Read: Isaiah 35
And the ransomed of the LORD shall return, and come to Zion with singing; everlasting joy shall be upon their heads; they shall obtain joy and gladness, and sorrow and sighing shall flee away (Isaiah 35:10, NRSV).
What a difference a few decades make.
I first encountered the phrase “shield the joyous” when I was in my early twenties. It was—and is—part of a traditional evening prayer from the Book of Common Prayer. Maybe you’ve prayed it yourself:
Keep watch, dear Lord, with those who work, or watch, or weep this night, and give your angels charge over those who sleep. Tend the sick, Lord Christ; give rest to the weary, bless the dying, soothe the suffering, pity the afflicted, shield the joyous; and all for your love’s sake. Amen.
When I first encountered the phrase, “shield the joyous,” it struck me as an odd kind of afterthought. It didn’t fit with the rest of the requests. After all, it makes sense to pray for the sick, the suffering, the weary, and the dying. But why would we want to pray for the joyous? Haven’t they already received the answer to their prayers?
Now, several decades later, that part of the prayer seems not just necessary, but urgent.
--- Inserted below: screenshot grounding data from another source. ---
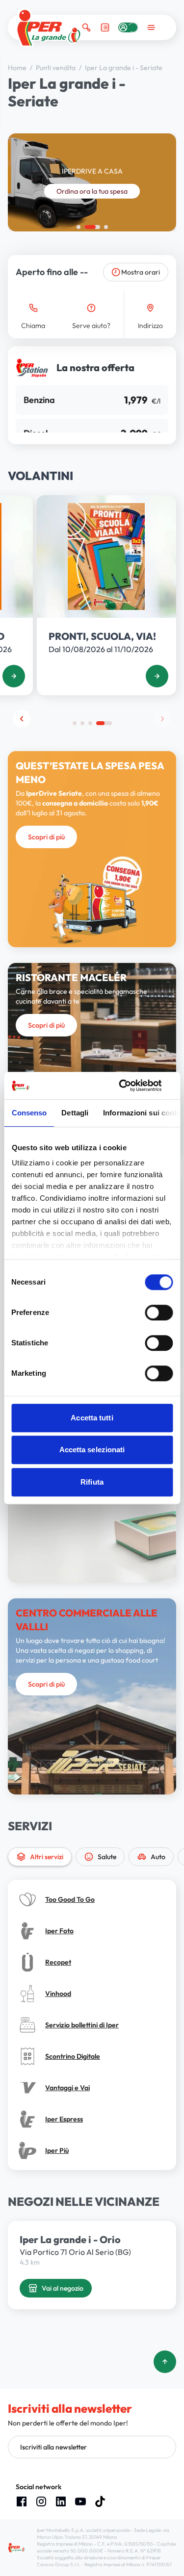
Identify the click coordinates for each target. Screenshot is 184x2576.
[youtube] (80, 2501)
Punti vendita (56, 67)
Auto (158, 1856)
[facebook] (21, 2501)
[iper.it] (49, 28)
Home (18, 67)
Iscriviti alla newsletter (53, 2447)
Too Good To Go (70, 1899)
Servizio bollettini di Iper (82, 2024)
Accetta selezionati (92, 1449)
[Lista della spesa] (105, 27)
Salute (107, 1856)
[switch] (159, 1312)
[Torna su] (165, 2361)
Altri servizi (46, 1856)
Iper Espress (64, 2119)
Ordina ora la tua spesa (92, 191)
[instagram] (41, 2501)
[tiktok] (100, 2501)
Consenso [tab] (29, 1113)
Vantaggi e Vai (67, 2087)
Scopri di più (46, 837)
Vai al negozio (62, 2288)
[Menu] (151, 27)
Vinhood (58, 1993)
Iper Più (57, 2150)
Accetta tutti (92, 1418)
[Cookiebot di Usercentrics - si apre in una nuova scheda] (131, 1085)
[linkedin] (61, 2501)
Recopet (58, 1962)
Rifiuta (92, 1482)
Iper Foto (59, 1930)
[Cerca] (86, 27)
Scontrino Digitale (72, 2056)
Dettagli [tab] (74, 1113)
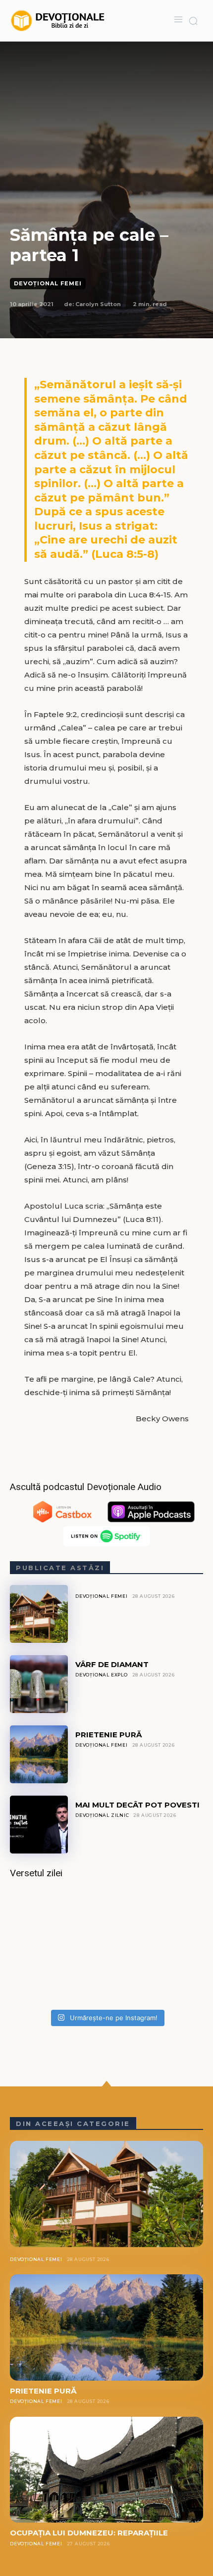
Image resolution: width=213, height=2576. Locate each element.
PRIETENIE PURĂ (108, 1734)
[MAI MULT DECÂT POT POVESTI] (39, 1824)
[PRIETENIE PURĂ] (39, 1754)
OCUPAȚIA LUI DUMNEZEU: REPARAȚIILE (89, 2532)
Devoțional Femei (48, 283)
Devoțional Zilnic (102, 1815)
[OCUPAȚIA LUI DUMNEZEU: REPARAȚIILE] (106, 2470)
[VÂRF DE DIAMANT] (39, 1684)
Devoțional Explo (101, 1674)
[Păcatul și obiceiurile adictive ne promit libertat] (106, 1947)
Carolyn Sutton (98, 304)
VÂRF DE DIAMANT (112, 1664)
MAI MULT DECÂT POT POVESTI (137, 1804)
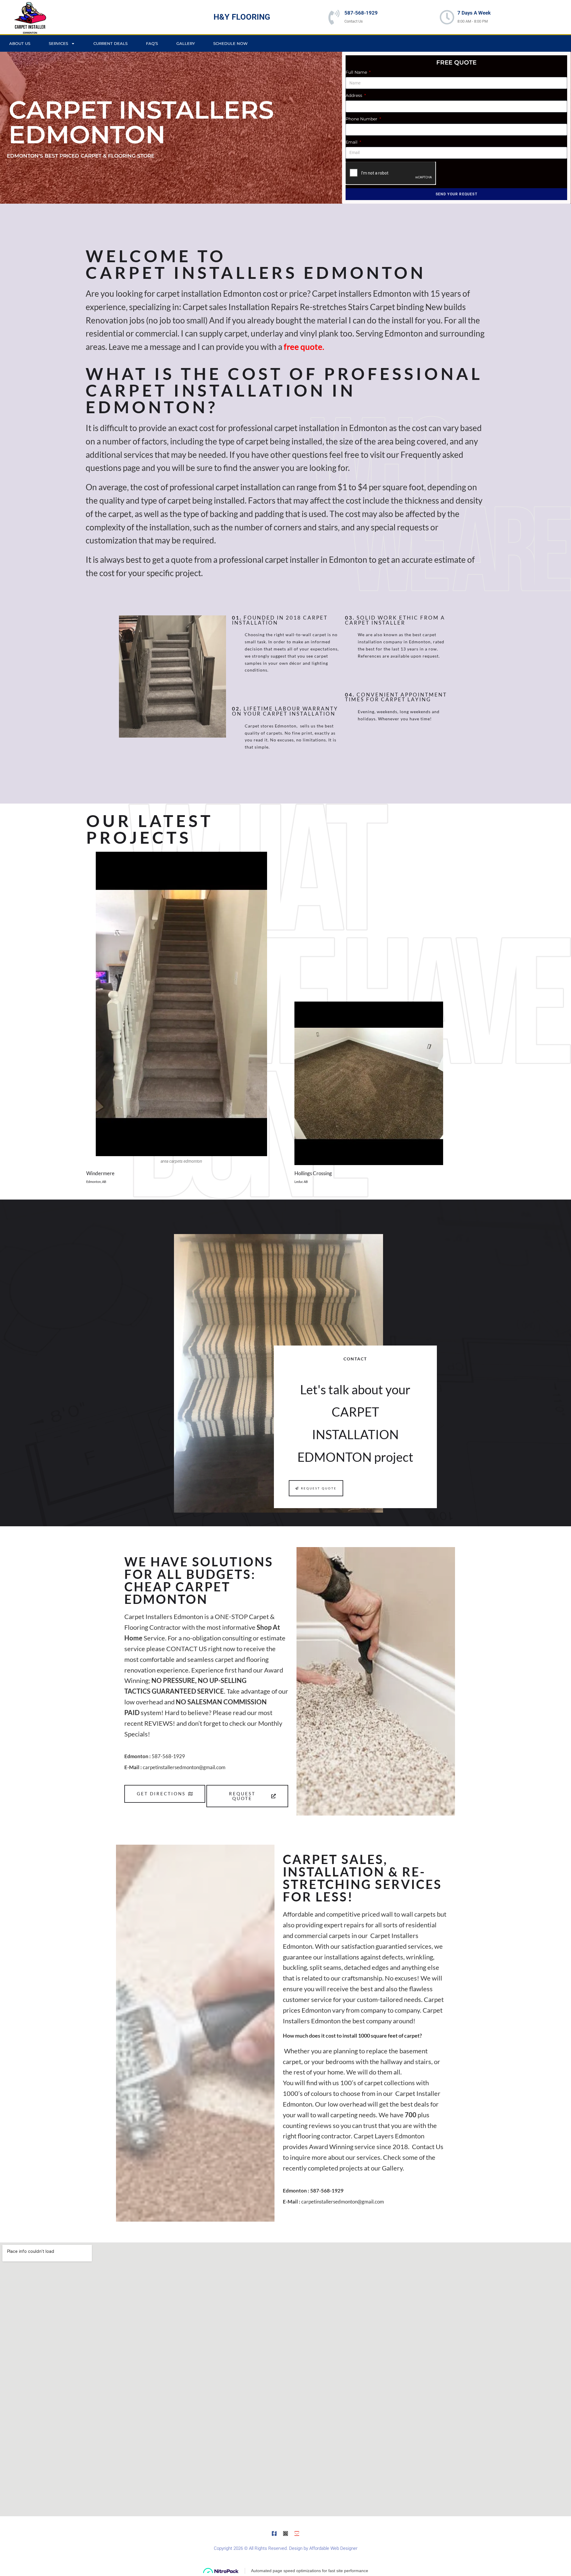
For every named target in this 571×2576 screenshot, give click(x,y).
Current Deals (110, 43)
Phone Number (362, 119)
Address (354, 95)
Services (58, 43)
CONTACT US (186, 1649)
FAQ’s (152, 43)
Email (352, 142)
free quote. (304, 347)
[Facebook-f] (274, 2533)
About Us (19, 43)
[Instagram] (285, 2533)
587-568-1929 (361, 13)
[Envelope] (296, 2533)
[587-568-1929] (334, 17)
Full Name (357, 72)
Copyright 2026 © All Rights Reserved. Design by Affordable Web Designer (285, 2548)
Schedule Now (230, 43)
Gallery (185, 43)
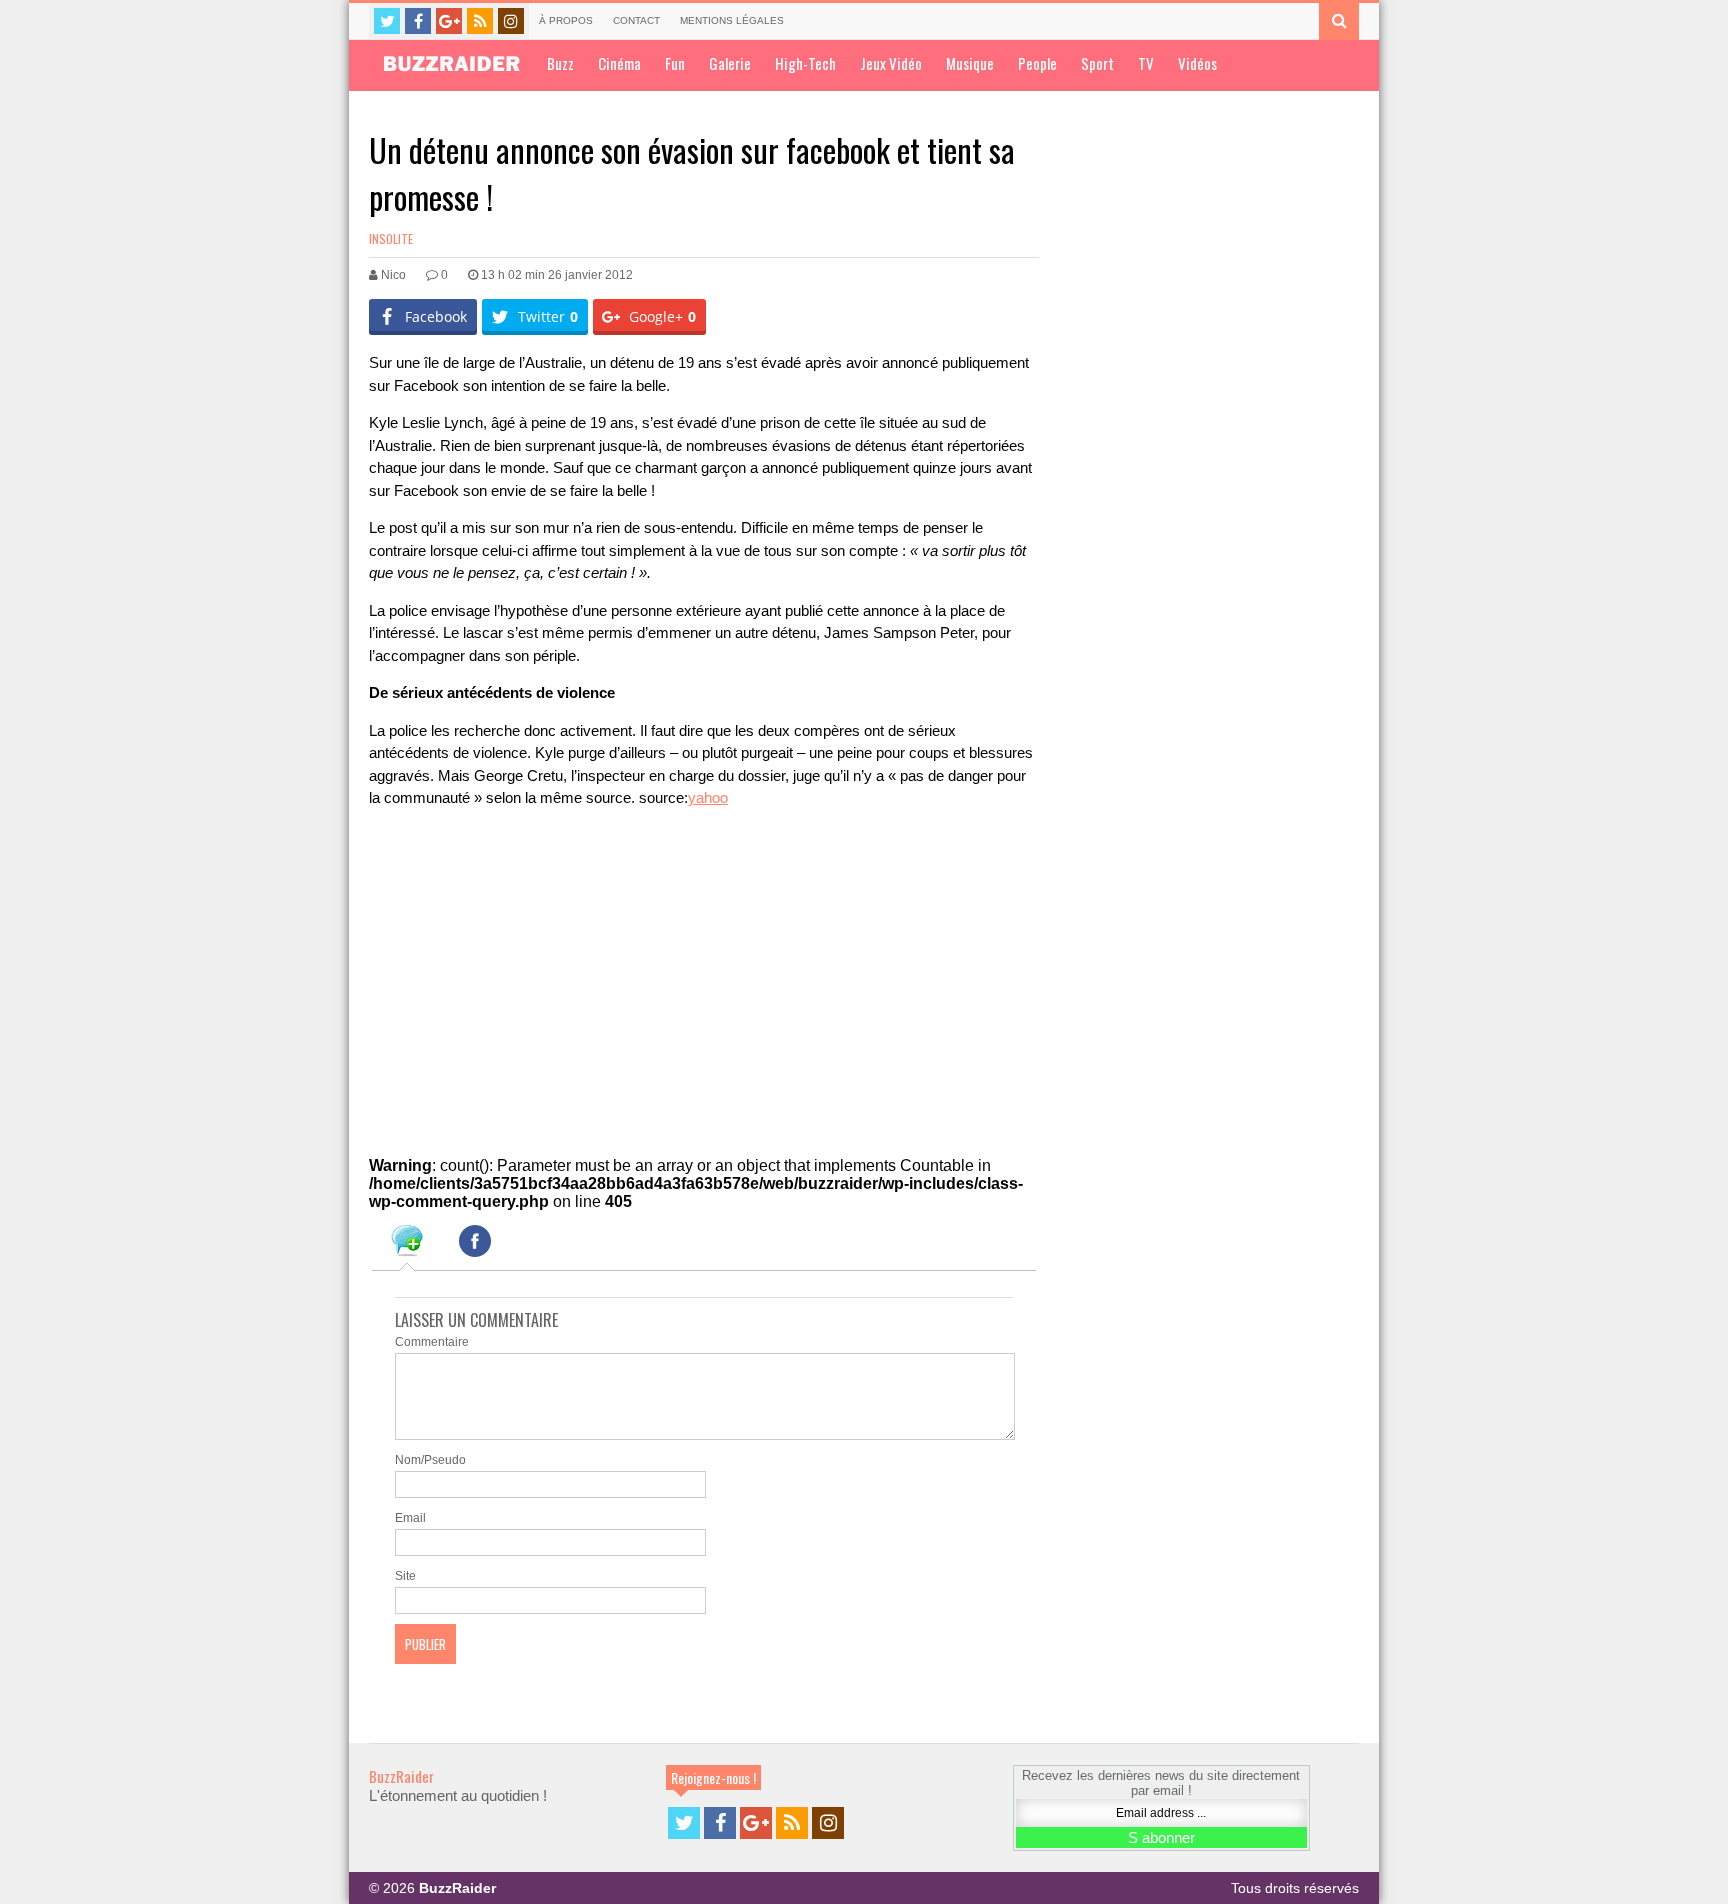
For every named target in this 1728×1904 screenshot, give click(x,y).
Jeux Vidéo (891, 63)
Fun (675, 63)
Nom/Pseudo (430, 1460)
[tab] (407, 1244)
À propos (566, 20)
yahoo (708, 797)
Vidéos (1197, 63)
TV (1146, 63)
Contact (636, 20)
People (1037, 63)
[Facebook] (418, 21)
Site (405, 1576)
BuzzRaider (401, 1776)
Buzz (560, 63)
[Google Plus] (449, 21)
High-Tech (805, 63)
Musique (970, 63)
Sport (1097, 63)
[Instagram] (511, 21)
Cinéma (619, 63)
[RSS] (480, 21)
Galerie (730, 63)
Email (410, 1518)
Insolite (391, 238)
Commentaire (432, 1342)
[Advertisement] (519, 972)
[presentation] (407, 1244)
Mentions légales (732, 20)
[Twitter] (387, 21)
Having been around the block a few times, I’ve learned how rare and how precious joy is. I’m not talking about run of the mill happiness—though, goodness knows, we can be grateful for that. I’m talking about moments of incandescent delight. The kind that make us feel as if we have stumbled onto something holy—because we have.
A few drops of such joy in the ocean of a lifetime can make that life worth living. But if you have experienced it, you will know how hard it is to hold on to. What’s found is often lost. Because as the Jewish prayer book puts it, “It is a fearful thing to love what death can touch.”
The fragility of joy has brought many believers to their knees. It’s hard not to be bitter when joy slips through our fingers. What kind of a God would play those games?
Maybe the kind of God who would rather die than let death have the last word.
This is the God that the prophet Isaiah wants us to hold on to. The God who “will swallow up death forever” and “wipe away the tears from all faces” (Isaiah 25: 7-8). On that day, Isaiah reminds us, our joy will be everlasting (Isaiah 35:10).
It isn’t easy waiting for that day. But we can wait in hope, knowing that our present joy is a preview of coming attractions. Knowing that what’s lost will again be found.
In the meantime, I will continue to pray that God will “shield the joyous.”
Ponder: What helps you to choose hope over despair? What role does gratitude play?
Pray: Hang on to us when we do not have the strength to hang on to you, Lord. Help us to wait in hope. Then give rest to the weary, bless the dying, soothe the suffering, pity the afflicted, shield the joyous; and all for your love’s sake. Amen.